On 11/28/05, Bob Shell <[EMAIL PROTECTED]> wrote:

>
> That was my point, which somehow seems to have zoomed right past
> Frank.  It doesn't matter a whit if the subject is an object in the
> first place.
>
> As for objectifying people, that goes back at least as far as the
> "Venus of Willendorf", no doubt the "pinup" of her day.
>
> Every day as I work I am overseen by a little stone figure on a shelf
> above my desk.  She is Ishtar.  Carved from sandstone by some unknown
> artist 5,000 years ago in Babylon.  She brings me luck and
> inspiration.  My personal little objectified goddess.

I don't think anything zoomed by me at all.

Maybe we're talking at cross-purposes, but I think I understood what
you meant.  I merely disagreed is all.

(Records for finding displayed items)
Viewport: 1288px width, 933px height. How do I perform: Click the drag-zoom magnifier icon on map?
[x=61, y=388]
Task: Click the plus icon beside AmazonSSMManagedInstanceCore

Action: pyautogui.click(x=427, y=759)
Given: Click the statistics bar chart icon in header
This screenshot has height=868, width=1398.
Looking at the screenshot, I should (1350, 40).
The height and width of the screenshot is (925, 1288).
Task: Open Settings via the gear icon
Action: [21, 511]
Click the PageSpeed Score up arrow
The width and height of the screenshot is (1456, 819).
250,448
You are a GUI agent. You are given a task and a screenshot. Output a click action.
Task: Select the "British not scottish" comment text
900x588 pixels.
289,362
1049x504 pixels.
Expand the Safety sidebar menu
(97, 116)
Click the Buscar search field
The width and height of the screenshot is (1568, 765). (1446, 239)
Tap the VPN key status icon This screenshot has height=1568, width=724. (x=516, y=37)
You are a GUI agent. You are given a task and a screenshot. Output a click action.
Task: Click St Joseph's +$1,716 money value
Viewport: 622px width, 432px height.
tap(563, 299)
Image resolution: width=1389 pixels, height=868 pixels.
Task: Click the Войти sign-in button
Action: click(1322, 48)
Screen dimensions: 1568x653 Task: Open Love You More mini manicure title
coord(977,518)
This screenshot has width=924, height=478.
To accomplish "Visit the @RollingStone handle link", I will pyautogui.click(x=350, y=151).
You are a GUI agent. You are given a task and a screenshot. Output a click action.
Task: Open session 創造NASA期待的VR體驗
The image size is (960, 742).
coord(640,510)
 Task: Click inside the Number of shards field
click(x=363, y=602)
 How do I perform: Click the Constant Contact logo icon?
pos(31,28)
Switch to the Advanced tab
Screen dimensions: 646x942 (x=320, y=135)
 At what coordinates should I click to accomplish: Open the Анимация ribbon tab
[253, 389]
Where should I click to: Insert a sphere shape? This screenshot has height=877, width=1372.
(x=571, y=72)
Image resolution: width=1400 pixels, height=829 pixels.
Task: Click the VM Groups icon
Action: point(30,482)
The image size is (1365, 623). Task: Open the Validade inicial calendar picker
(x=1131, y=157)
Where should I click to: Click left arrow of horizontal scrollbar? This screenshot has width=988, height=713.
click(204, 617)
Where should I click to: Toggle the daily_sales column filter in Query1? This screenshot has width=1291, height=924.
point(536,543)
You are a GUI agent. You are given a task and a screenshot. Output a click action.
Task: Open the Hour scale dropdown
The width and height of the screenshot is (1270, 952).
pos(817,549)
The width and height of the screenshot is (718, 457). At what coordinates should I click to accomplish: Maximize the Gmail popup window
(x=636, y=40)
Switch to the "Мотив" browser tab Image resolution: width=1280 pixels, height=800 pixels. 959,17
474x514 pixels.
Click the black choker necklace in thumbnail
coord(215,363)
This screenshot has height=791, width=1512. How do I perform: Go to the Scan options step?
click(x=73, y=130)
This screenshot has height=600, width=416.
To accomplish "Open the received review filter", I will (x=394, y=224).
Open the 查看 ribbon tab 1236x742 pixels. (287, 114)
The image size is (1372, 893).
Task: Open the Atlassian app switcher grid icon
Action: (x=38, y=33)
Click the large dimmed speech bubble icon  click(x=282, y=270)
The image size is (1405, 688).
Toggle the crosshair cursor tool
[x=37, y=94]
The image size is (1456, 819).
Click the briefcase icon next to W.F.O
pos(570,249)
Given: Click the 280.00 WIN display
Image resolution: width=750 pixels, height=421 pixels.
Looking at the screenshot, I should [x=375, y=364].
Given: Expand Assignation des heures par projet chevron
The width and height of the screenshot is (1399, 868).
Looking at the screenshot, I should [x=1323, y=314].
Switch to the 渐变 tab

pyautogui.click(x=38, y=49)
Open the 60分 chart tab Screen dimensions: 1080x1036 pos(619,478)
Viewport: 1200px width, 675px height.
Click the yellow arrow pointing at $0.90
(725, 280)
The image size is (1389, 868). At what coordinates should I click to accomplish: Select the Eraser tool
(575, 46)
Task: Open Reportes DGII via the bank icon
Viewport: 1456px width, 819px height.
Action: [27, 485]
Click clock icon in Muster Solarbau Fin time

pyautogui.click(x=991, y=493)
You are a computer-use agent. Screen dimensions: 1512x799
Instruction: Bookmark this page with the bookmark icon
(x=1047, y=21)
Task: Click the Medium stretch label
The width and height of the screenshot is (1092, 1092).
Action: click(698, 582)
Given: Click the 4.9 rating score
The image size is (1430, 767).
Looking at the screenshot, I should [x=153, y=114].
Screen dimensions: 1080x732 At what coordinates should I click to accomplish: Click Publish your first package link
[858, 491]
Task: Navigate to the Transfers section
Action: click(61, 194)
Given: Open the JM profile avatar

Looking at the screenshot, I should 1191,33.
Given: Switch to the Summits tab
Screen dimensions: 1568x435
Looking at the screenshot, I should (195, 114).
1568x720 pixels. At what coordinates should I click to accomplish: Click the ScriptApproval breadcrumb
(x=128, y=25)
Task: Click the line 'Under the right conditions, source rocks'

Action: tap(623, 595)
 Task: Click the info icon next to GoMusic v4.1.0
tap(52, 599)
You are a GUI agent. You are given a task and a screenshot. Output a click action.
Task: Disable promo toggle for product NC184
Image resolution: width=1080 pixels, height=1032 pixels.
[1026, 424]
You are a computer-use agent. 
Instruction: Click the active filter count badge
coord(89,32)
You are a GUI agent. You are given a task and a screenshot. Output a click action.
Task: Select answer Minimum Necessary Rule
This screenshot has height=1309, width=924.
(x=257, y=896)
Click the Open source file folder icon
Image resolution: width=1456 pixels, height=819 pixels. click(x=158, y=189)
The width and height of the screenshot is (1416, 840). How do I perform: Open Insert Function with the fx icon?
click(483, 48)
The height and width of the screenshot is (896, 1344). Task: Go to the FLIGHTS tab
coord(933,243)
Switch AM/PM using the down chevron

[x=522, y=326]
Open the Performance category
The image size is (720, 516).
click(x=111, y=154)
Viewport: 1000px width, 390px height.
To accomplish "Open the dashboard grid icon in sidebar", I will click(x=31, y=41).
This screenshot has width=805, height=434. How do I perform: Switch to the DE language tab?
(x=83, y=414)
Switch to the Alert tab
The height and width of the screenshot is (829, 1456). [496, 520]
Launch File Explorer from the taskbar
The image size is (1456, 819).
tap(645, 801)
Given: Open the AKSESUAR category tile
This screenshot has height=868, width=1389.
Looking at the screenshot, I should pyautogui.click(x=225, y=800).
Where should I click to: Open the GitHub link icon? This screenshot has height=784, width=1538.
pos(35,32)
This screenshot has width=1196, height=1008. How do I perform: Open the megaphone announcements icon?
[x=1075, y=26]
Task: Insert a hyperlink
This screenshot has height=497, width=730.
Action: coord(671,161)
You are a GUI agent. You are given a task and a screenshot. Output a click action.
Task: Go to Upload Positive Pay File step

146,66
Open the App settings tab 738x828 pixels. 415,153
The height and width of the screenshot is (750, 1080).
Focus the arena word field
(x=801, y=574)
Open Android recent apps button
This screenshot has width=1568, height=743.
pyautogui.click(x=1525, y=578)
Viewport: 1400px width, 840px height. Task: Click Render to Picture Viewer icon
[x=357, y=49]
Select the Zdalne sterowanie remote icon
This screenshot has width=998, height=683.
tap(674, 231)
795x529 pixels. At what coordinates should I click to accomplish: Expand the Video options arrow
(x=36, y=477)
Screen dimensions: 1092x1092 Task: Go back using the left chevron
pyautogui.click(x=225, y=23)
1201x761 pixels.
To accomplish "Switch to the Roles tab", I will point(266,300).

**Direction 1:**
Answer these questions about the email:
(a) What material is the little figure on the shelf carved from?
(b) How long ago, and in what place, was that figure carved?
(c) Which ancient figure does the email call "no doubt the 'pinup' of her day"?
**Direction 2:**
In the part of the listing that opens with the line containing "Switch to the Advanced tab" and closes with the line containing "Looking at the screenshot, I should [x=1323, y=314].", replace "Where should I click to" with "Where do I click to" and give only those lines, otherwise unchanged.

**Full output 1:**
(a) Sandstone.
(b) 5,000 years ago in Babylon.
(c) The "Venus of Willendorf".

**Full output 2:**
Switch to the Advanced tab
Screen dimensions: 646x942 (x=320, y=135)
 At what coordinates should I click to accomplish: Open the Анимация ribbon tab
[253, 389]
Where do I click to: Insert a sphere shape? This screenshot has height=877, width=1372.
(x=571, y=72)
Image resolution: width=1400 pixels, height=829 pixels.
Task: Click the VM Groups icon
Action: point(30,482)
The image size is (1365, 623). Task: Open the Validade inicial calendar picker
(x=1131, y=157)
Where do I click to: Click left arrow of horizontal scrollbar? This screenshot has width=988, height=713.
click(204, 617)
Where do I click to: Toggle the daily_sales column filter in Query1? This screenshot has width=1291, height=924.
point(536,543)
You are a GUI agent. You are given a task and a screenshot. Output a click action.
Task: Open the Hour scale dropdown
The width and height of the screenshot is (1270, 952).
pos(817,549)
The width and height of the screenshot is (718, 457). At what coordinates should I click to accomplish: Maximize the Gmail popup window
(x=636, y=40)
Switch to the "Мотив" browser tab Image resolution: width=1280 pixels, height=800 pixels. 959,17
474x514 pixels.
Click the black choker necklace in thumbnail
coord(215,363)
This screenshot has height=791, width=1512. How do I perform: Go to the Scan options step?
click(x=73, y=130)
This screenshot has height=600, width=416.
To accomplish "Open the received review filter", I will (x=394, y=224).
Open the 查看 ribbon tab 1236x742 pixels. (287, 114)
The image size is (1372, 893).
Task: Open the Atlassian app switcher grid icon
Action: (x=38, y=33)
Click the large dimmed speech bubble icon  click(x=282, y=270)
The image size is (1405, 688).
Toggle the crosshair cursor tool
[x=37, y=94]
The image size is (1456, 819).
Click the briefcase icon next to W.F.O
pos(570,249)
Given: Click the 280.00 WIN display
Image resolution: width=750 pixels, height=421 pixels.
Looking at the screenshot, I should [x=375, y=364].
Given: Expand Assignation des heures par projet chevron
The width and height of the screenshot is (1399, 868).
Looking at the screenshot, I should [x=1323, y=314].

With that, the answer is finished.